#### Requirement:
According to the article about the planet HIP 13044 b, how far from Earth does the planet lie?
------ Excerpt to read ------
Last Updated 03 May 2018, 04:42 IST

A team at Germany's Max Planck Institute for Astronomy has found the planet, called HIP 13044 b, around a star which seems to be an interloper from another galaxy - by the way its gravity caused its host star to wobble.

Curiously, the star also contains fewer heavy elements -- thought to be needed to build planets -- than any other planet-hosting star yet discovered, the 'New Scientist' reported.

The planet, which is 1.25 times as massive as Jupiter, lies 2300 light years from Earth and orbits a bloated, ageing star slightly less massive than the sun.The host star, called HIP 13044, is a member of a group of stars called the Helmi stream that have unusual, elongated orbits that bring them far above and below the disc of the galaxy where sun and most other Milky Way stars reside.

The Helmi stars are thought to be remnants of a small galaxy torn apart by the Milky Way some 6 billion to 9 billion years ago.

"This cosmic merger has brought an extragalactic planet within our reach," said team member Rainer Klemen

In addition to its unusual origins, the host star is puzzling because it has fewer elements heavier than hydrogen and helium than any other star known to host a planet. Its light spectrum suggests it has just 10 per cent as much iron as the previous record holder, and only 1 per cent as much as the sun, say the astronomers.
------ Recorded information ------
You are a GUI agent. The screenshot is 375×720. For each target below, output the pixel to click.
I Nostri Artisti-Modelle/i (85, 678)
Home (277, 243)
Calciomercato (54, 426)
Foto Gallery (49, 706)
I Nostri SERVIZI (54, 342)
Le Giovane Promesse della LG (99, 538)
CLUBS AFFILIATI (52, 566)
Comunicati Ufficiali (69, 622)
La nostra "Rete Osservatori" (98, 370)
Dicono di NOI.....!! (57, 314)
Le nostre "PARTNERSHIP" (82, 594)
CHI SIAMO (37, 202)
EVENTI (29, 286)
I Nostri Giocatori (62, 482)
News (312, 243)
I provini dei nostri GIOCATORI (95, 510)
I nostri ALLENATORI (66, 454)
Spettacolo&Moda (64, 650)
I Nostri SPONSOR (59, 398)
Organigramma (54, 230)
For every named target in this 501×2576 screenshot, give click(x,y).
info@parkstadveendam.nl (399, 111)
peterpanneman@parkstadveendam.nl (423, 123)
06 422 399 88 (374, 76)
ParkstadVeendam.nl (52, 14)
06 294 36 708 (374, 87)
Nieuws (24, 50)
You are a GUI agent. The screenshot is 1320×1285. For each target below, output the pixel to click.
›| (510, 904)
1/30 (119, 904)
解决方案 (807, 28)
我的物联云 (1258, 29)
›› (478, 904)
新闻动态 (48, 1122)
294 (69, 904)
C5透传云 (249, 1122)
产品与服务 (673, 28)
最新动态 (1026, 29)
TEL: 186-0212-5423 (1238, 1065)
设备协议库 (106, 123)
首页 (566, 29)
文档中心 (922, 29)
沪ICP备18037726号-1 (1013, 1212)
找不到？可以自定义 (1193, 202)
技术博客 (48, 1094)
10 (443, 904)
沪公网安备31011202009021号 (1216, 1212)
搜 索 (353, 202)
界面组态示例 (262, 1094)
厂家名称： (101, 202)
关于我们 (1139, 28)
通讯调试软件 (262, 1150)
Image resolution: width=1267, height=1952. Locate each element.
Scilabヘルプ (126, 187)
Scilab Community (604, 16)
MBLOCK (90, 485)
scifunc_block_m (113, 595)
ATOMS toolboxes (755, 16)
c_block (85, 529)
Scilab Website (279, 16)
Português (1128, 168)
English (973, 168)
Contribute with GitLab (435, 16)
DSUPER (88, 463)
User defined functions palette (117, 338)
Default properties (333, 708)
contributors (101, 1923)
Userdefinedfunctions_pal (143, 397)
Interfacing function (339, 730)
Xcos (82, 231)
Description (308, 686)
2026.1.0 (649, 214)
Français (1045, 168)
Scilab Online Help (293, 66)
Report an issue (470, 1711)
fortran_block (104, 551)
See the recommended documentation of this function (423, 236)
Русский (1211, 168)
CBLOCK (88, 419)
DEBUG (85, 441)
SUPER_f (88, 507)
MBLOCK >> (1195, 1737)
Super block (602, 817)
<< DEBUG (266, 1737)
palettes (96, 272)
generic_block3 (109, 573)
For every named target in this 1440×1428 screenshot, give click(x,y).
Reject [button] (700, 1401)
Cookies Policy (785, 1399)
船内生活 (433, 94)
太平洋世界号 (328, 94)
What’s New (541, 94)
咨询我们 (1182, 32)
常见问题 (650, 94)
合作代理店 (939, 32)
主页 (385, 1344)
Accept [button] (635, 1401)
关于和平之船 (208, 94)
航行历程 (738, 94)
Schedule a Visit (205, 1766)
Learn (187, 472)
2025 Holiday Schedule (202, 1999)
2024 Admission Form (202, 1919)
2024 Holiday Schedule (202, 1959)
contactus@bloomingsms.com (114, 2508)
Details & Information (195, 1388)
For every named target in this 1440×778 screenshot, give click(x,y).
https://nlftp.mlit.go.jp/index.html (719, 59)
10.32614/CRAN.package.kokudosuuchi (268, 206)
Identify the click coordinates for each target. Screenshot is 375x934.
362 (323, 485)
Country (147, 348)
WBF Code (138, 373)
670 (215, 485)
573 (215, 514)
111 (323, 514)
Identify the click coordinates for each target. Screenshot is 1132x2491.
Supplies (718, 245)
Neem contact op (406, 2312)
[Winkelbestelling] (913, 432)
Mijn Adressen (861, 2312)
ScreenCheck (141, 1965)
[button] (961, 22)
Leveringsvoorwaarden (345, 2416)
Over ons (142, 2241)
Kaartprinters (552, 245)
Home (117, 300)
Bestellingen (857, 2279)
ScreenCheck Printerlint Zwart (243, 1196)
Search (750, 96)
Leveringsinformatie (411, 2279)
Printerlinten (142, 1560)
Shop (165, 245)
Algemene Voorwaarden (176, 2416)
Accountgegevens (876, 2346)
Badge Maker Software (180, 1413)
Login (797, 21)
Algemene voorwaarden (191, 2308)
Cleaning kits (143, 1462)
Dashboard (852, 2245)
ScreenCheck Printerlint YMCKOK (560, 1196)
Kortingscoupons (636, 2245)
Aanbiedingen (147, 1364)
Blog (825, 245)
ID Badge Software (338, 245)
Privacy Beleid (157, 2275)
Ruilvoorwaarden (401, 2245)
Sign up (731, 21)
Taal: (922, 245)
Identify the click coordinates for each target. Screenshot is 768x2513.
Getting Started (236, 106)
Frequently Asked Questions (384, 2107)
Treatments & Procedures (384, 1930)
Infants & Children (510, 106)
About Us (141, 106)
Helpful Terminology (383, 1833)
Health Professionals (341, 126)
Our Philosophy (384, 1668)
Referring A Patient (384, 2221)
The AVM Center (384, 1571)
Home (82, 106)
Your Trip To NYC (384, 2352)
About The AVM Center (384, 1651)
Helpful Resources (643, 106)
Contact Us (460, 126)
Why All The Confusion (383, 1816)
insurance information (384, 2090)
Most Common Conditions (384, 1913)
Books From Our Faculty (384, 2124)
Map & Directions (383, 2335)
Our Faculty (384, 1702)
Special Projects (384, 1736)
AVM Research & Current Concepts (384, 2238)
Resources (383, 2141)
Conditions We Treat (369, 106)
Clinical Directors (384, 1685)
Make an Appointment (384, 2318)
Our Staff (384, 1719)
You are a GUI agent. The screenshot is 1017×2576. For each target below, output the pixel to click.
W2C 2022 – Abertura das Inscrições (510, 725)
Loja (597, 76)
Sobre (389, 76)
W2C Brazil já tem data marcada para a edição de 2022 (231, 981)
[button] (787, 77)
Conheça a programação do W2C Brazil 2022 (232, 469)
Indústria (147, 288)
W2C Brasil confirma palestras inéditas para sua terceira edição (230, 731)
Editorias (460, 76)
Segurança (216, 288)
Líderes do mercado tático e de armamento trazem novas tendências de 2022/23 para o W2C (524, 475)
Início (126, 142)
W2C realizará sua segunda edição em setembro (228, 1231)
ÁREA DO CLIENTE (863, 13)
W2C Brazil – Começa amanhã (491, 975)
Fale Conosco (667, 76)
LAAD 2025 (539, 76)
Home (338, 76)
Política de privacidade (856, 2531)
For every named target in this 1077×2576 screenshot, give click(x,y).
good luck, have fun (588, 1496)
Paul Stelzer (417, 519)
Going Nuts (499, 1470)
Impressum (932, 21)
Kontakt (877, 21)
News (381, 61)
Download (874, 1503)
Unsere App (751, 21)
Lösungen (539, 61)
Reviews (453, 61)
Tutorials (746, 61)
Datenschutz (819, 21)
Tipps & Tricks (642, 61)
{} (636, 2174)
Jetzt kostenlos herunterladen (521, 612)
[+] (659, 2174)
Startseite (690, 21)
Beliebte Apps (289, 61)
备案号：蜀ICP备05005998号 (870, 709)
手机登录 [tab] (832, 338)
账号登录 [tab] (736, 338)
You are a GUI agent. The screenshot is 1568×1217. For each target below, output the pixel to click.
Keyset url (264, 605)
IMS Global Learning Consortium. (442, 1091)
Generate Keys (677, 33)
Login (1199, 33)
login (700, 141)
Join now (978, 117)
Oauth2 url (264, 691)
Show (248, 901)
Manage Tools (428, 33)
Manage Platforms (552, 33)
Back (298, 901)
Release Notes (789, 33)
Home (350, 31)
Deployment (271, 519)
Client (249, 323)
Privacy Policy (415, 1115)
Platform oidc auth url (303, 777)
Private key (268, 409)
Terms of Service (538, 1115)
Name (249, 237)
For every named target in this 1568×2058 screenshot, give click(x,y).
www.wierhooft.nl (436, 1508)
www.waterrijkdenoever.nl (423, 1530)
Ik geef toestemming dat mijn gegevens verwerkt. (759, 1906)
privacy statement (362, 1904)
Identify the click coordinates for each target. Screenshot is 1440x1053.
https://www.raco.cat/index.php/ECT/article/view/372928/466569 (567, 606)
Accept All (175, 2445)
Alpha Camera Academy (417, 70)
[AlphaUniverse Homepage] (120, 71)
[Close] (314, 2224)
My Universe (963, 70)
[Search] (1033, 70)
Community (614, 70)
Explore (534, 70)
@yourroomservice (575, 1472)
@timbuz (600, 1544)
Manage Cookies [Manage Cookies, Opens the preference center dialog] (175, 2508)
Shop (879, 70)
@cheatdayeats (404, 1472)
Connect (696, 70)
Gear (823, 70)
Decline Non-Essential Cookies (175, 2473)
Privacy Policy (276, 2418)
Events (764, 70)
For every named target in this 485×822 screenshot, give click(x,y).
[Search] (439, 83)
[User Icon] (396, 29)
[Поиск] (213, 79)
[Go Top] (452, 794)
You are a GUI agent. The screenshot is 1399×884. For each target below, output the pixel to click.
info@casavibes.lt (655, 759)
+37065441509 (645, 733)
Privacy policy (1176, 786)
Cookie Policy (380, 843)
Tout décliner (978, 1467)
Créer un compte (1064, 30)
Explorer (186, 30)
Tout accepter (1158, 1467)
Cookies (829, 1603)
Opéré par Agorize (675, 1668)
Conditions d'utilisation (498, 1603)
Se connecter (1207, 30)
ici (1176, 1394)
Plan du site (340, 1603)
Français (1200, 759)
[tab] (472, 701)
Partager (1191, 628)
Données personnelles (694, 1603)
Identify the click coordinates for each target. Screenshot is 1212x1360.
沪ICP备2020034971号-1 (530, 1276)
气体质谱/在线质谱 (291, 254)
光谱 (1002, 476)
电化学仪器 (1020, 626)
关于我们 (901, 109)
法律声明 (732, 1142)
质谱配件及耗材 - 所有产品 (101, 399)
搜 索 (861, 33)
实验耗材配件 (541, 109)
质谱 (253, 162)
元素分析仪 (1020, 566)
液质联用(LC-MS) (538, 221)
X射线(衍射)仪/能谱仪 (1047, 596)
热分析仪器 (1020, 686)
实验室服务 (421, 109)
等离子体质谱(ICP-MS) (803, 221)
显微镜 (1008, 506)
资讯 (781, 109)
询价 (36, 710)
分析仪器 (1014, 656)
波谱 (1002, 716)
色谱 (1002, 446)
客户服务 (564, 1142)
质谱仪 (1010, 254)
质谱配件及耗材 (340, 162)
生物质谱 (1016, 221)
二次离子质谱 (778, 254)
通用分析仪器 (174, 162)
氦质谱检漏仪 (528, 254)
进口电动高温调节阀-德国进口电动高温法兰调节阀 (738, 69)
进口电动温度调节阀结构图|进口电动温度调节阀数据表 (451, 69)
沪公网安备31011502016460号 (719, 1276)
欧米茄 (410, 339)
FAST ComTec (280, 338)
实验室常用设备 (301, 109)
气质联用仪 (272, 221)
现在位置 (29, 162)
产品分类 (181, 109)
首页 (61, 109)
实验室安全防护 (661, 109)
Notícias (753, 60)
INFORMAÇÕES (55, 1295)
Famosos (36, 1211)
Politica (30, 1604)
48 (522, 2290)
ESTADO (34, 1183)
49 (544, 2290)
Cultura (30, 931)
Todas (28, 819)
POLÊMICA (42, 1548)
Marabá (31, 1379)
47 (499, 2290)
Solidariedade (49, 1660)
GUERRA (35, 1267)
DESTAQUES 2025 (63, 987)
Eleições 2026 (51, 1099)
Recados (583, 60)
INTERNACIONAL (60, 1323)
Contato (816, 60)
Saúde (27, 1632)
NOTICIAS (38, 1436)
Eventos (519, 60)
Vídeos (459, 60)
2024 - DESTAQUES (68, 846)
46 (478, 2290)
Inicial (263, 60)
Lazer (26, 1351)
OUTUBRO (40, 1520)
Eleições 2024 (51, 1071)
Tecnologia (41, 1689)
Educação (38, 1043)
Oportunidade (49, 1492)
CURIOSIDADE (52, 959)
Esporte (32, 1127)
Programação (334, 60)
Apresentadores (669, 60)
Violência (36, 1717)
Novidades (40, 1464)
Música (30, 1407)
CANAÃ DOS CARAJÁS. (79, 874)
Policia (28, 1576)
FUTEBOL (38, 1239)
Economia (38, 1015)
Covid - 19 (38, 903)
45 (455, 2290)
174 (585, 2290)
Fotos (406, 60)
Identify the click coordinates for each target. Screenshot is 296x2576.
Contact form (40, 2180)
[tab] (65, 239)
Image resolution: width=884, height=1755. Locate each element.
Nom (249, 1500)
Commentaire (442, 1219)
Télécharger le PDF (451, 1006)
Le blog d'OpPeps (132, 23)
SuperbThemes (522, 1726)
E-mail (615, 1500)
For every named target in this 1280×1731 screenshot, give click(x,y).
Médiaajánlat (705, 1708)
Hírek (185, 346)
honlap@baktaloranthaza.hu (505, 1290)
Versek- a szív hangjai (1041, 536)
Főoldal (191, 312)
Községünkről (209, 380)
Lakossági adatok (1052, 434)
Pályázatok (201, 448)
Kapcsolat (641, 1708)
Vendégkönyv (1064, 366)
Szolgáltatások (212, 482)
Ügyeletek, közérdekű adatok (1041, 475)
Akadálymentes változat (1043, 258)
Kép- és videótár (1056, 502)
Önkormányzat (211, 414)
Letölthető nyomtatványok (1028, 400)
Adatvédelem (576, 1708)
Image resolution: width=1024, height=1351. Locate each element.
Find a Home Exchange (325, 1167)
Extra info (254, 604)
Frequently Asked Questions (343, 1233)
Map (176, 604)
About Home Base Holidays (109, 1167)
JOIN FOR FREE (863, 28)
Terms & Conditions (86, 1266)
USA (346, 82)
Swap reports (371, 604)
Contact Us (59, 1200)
------
#### Response to this exercise:
2300 light years